Travnik Günlüğü’nde Andriç, 1807-1814 arası yedi yıllık dönemde Osmanlı’nın Bosna eyaletinin başkenti Travnik’te vezir konağı ile Fransa ve Avusturya konsoloslukları arasında kümelenen olayları, Sırbistan ayaklanmaları ve Napoléon seferlerinin dağlar arasına sıkışmış bu küçük kasabaya getirdiği yankıları anlatır. Sırp, Hırvat, Arnavut, Levanten, Yahudi, Fransız ve Avusturyalı kimliklerin birbirine geçiştiği bu bölgenin zengin deneyimine insancıl bir dikkat ve itinayla eğilen Travnik Günlüğü, Osmanlı idaresi altındaki Balkanların benzersiz bir panoramasıdır. Andriç, Travnik Günlüğü’nde çağımız insanına ancak gölgeler halinde akseden tarihsel hakikatleri bulup çıkartırken sadece büyük romancıların başarabileceği bir insanlık gerçekliğini sunuyor.
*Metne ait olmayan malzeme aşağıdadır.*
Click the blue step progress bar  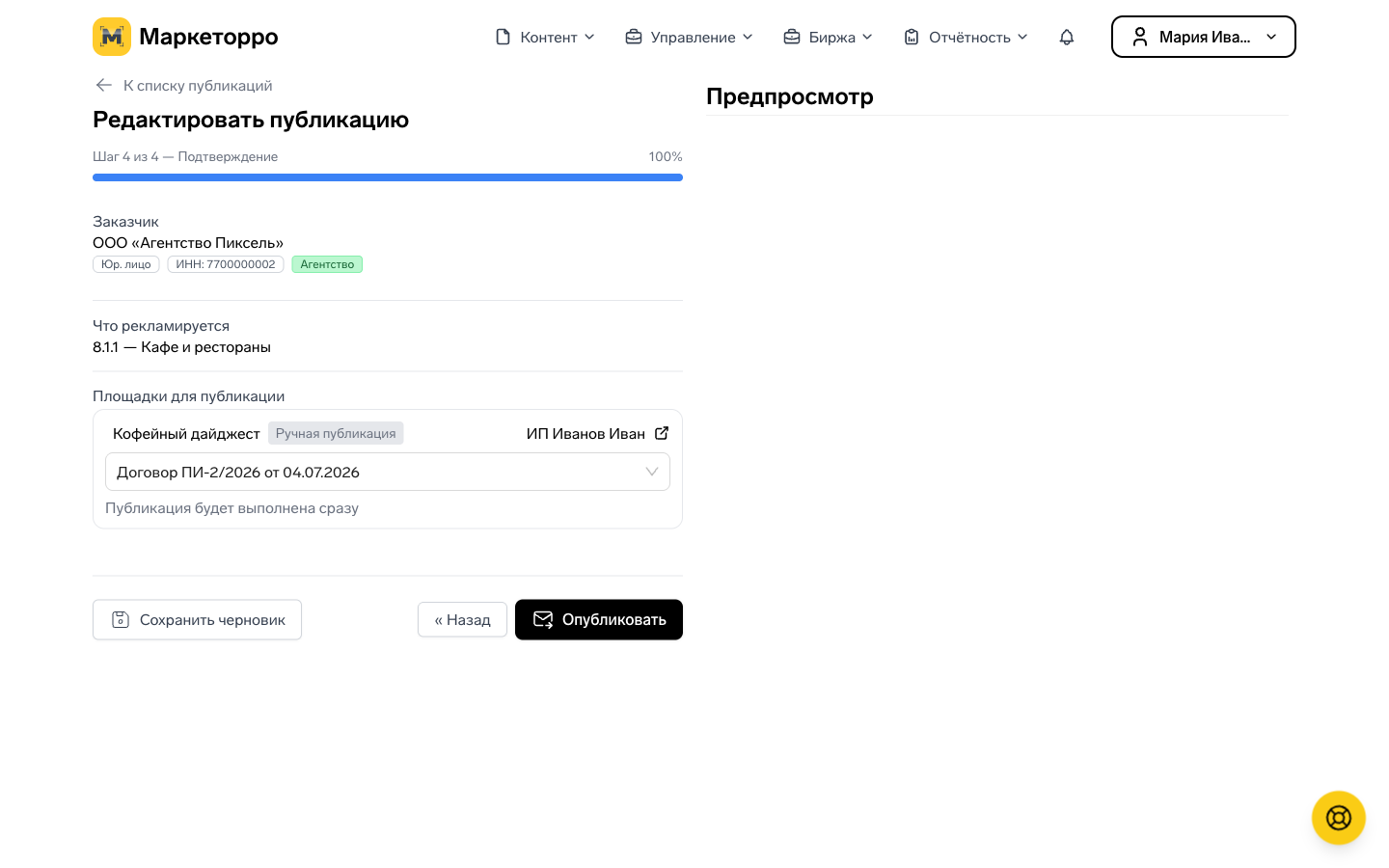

“İvo Andriç, Yugoslavya’nın en büyük yazarlarından biriydi. Toplumunun ilginç ve karmaşık tarihi, Andriç’in yaratıcı zihninin başlıca besin kaynağı olmuştur.”
Murat Belge
Giriş
Travnik Çarşısı’nın sonunda, gürül gürül akan serin Sumeç Suyu’nun alt yanında, hangi devirden kaldığı iyice bilinmeyen “Lütfiya’nın Kahvesi” adlı küçük bir yer vardır. Buranın ilk sahibi Lütfiya’yı, kasabasının en yaşlıları bile hatırlamıyorlar. Bu Lütfiya, Travnik’in dört bir yanına serpilmiş olan mezarlıklardan birinde, son uykusuna yatalı yüzyılı aşmış bulunmasına rağmen, herkes kahvesini içmek için Lütfiya’ya gitmekte, birçok sultanların, vezirlerin, beylerin adları unutulduğu halde, onun adı hâlâ anılmakta ve dillerde dolaşmaktadır. Küçük kahvenin bahçesinde, dağın eteğindeki dimdik kayalığın hemen dibinde, bir parça kenarda, üzerinde ihtiyar bir ıhlamur ağacının dallarının çadır gibi gerildiği, yüksekçe ve serin bir yer vardır. Ihlamur ağacının çevresinde, kayalıkla fundalığın arasına, yere alçak sıralar çakılmıştır. Bunlar düzensiz, eğri ve kamburdurlar, ama üzerine oturanlar rahat ederler ve bir türlü de kalkmak istemezler. Yıllar boyu kullanıla kullanıla eski biçimlerini kaybetmişler, sanki oradaki ağaç, toprak ve taşlarla birlikte yerden bitmişler, birbirlerinden ayrılmaz bir duruma gelmişlerdir.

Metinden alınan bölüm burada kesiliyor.